I am approaching my first Christmas at Holy Family, almost a year has passed since moving into the parish, I am no longer “the new priest” and as the new year is soon to introduce itself, I am in reflective mood.

Advent has been a busy time, this is not unexpected, the parish is not unlike many up and down the country, and the pastoral call from day to day is full on. Funerals, sick calls, liturgies, schools, hospital visits, administration, correspondence, all continue at a pace during advent. Prayer and the spiritual life are not neglected, as the reason for the work being done is put into perspective by a few precious moments before the Lord in adoration. It is not about me, it is for the glory of God!

Even though saying that it is not about me…This coming year heralds two significant anniversaries for me personally; my 50th birthday in January, and the 25thanniversary of the gift of the priesthood. The 5th July 1992, my ordination day, was a momentous day in my life, and I look back with a sense of gratitude and with a sense of humility. Being 50 is just another breath taken! But it does make me stop and think where is the time going… where too, has it gone already!
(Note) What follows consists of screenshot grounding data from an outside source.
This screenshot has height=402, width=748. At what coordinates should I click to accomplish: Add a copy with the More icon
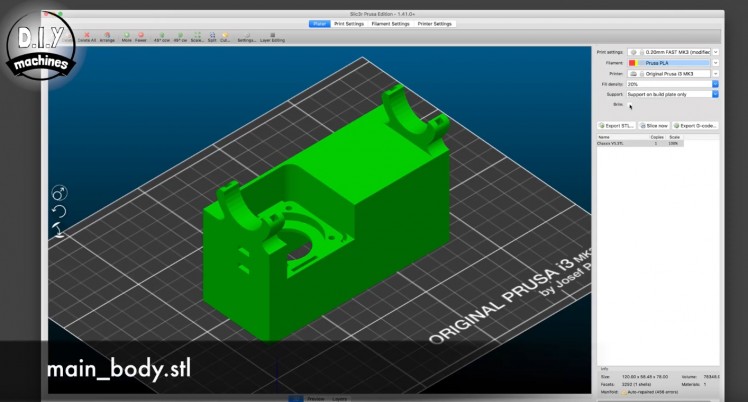pos(126,36)

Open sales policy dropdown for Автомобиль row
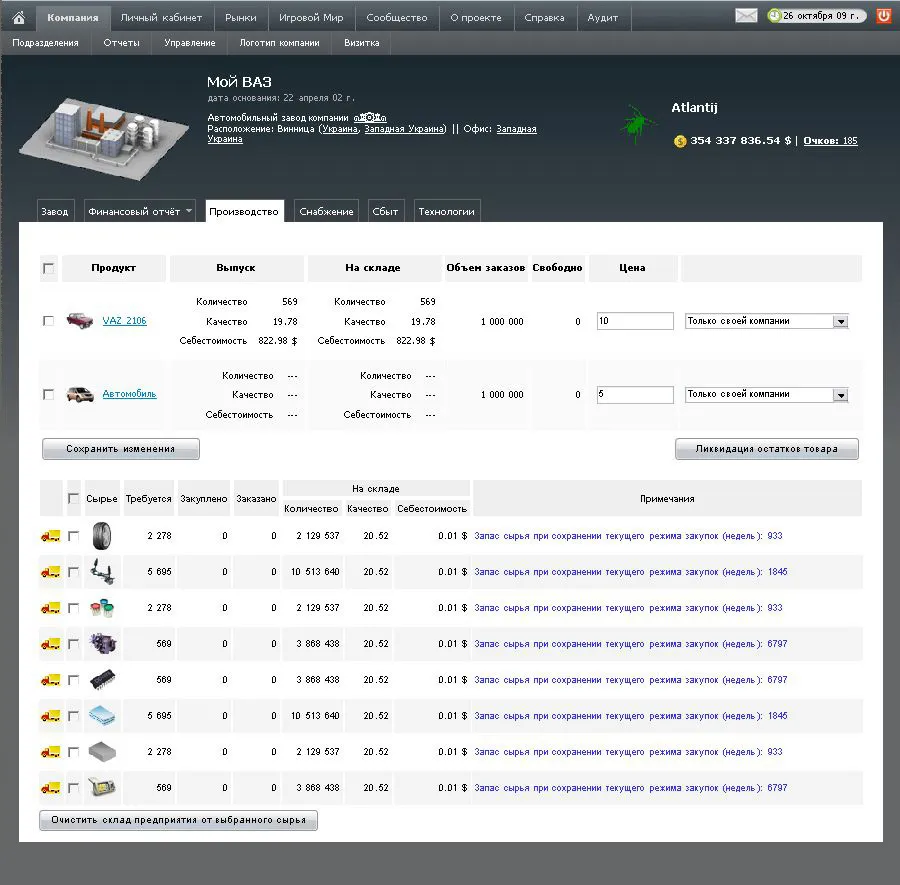coord(840,395)
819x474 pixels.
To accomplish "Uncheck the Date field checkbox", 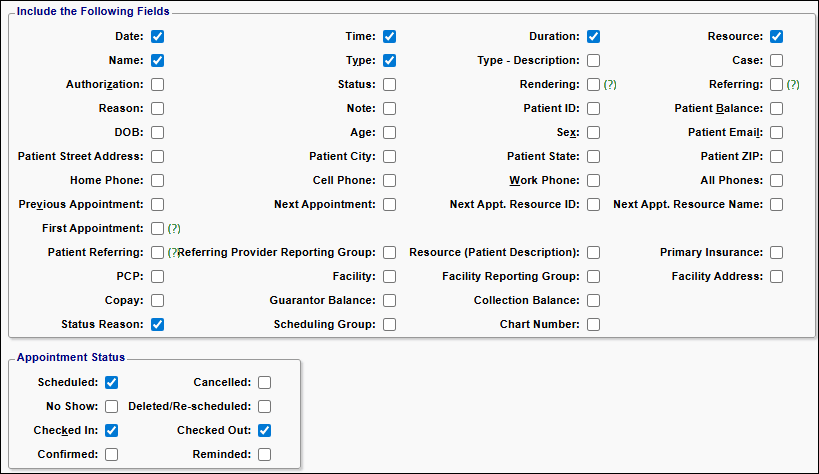I will (x=157, y=37).

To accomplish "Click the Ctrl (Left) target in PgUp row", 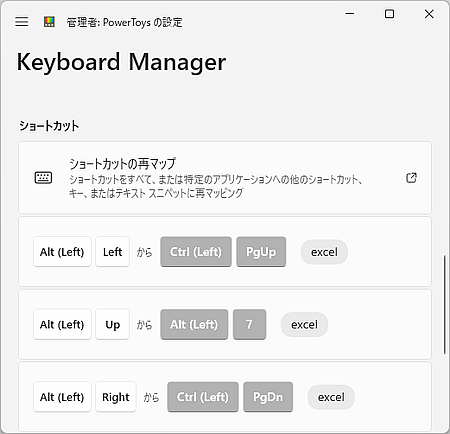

I never felt worthy of being a priest, and the great lesson from the passing years is that I never will be! I don’t stress about it, I just hope that despite my flaws, my many failings and weaknesses, I can still turn to Christ and say “Here I am Lord, I come to do your will!” Priesthood is not about worthiness, suitability, or aptitude for the job, rather it is a gift, a calling, a affirmation of the indiscriminate and eternal love of God, who revealed his nature in the stable at Bethlehem and reveals that nature every day since then.

I do not have a superman logo on my chest, I am a frail, finite, weak human being, who when I cooperate with God’s grace can be a good priest and who, when I do not cooperate with God’s grace, frequents the confessional like any other sinner seeking that encounter with Christ, that, to take a line from St John the Baptist, a significant figure during advent, “sets the road straight again.”

Changing tact for a moment, the sacking of Gary Rowett, the Birmingham City manager the other day should have been tinged with joy, our rivals getting rid of a manager, as an Aston Villa fan I should have greeted the news with glee. But it shocked me, saddened me, left me wondering how they announced the news to the manager who had just won another game for the club, perhaps they said “Happy Christmas, here is your sack… not the one with presents in or any festive cheer, but the sack that says clear off, you are not a big enough name for our purposes!” one word sums it up… delusion.

Even in this commercial, money crazy, world of football I was taken aback by the ruthless action of the club. The owners of Blues are expressing their ego’s, by making a statement about who they think they are, but I suspect, and rather hope, that it will backfire spectacularly.

The Bethlehem Stable
Lord, bless us all during this advent
Keep us aware that here is where we are sent
Called to embrace the message of the Bethlehem stable
In weakness, in frailty, to proclaim Christ, as best as we are able.